Crazy, Stupid, Love.: ensemble rom-com loosely following a couple’s divorce and the subsequent mid-life crises. This is a film of two halves: the front end is brilliant, Ryan Gosling in particular is on top form as the no-nonsense, face-slapping, tough-love female guru – and his relationship with Carell is very watchable. For me, the second half was much quieter and a bit more predictable, falling back on a bog-standard personal journey and ‘gratifying’ wrap-up – although the climactic scene at the house is wildly entertaining, and quite clever. The film also shoots itself in the foot by having about 4 endings, it seems to just go on and on. The humour catches you off-guard, usually big budget/big cast comedies are given terrible, watered-down scripts, but there’s more than enough laughs on the table here. Carell has a strangely Jim-Carey-lite-like watchable presence, however he can’t really hold his own when it comes to the more emosh scenes. Crazy Stupid Love exceeds expectations as far as a comedy goes, however the second half of the movie lets it down and drags it out.

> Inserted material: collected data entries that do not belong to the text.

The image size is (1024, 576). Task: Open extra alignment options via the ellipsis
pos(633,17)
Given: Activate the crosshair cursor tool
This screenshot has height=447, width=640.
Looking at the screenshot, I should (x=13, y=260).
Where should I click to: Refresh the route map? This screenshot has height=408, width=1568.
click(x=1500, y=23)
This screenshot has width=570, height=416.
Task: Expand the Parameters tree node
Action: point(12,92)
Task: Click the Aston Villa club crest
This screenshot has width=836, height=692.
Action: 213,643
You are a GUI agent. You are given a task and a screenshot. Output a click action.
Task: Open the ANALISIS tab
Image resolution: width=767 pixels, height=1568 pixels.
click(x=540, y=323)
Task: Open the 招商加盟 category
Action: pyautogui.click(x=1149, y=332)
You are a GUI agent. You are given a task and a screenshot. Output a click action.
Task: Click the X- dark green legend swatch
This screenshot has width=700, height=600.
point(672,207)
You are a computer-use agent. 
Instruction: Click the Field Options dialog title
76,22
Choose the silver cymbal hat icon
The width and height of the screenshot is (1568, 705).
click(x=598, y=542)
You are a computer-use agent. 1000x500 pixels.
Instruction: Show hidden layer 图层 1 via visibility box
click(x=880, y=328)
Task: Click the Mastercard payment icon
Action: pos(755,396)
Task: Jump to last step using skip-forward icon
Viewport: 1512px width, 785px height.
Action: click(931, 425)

Easy A: A respectable girl’s social and financial situation improves as a little white lie snowballs out of control. Being Emma Stone’s (The chick from Superbad and Zombieland) first lead role, she holds the screen and story quite well – especially given that it’s a one-girl show. Sure every other character is a stereotype, and all the ‘school kids’ are in their 20s, but hey, at least they don’t need much developing – the eccentric family’s in there for nothing more than comedy value, and it works well. It doesn’t paint christians in a particularly good light, but what does these days? The soundtrack’s also spot on, and more generally, a lot of this film ticks the John Hughes boxes. For a modern comedy it got a pretty high number of chuckles from the audience. The story itself is a good idea but doesn’t stand up for much of the second half as it all turns a bit ridiculous – probably somewhere between Mean Girls and American Pie. There’s not that much more to say, it’s a quite entertaining, quite quirky teen comedy – girls can probably relate to more
Zombieland: the latest ‘Zom-Com’ pushing the genre further into the mainstream, follows a small band of survivors two months after a zombie outbreak. There’s thirty-odd ‘rules to survival’ although you only hear about six, which is a bit pants. The four humans carry the film well, and the chemistry between them is believable; Eisenberg plays a Michael Cera typecast and Woody Harrelson nails one of the coolest characters in recent cinema history. It does go some longish spells without zombies and there aren’t that many in general, but the script and humour keep things rolling despite the story never really going forward. There’s some great and graphic gore throughout and the slow-mo blood-drenched credits are brilliant. The 15 minute cameo spent massaging BM’s ego was nothing more than filler. It’s really enjoyable and will have finished before you know it. Top drawer zombie/road movie.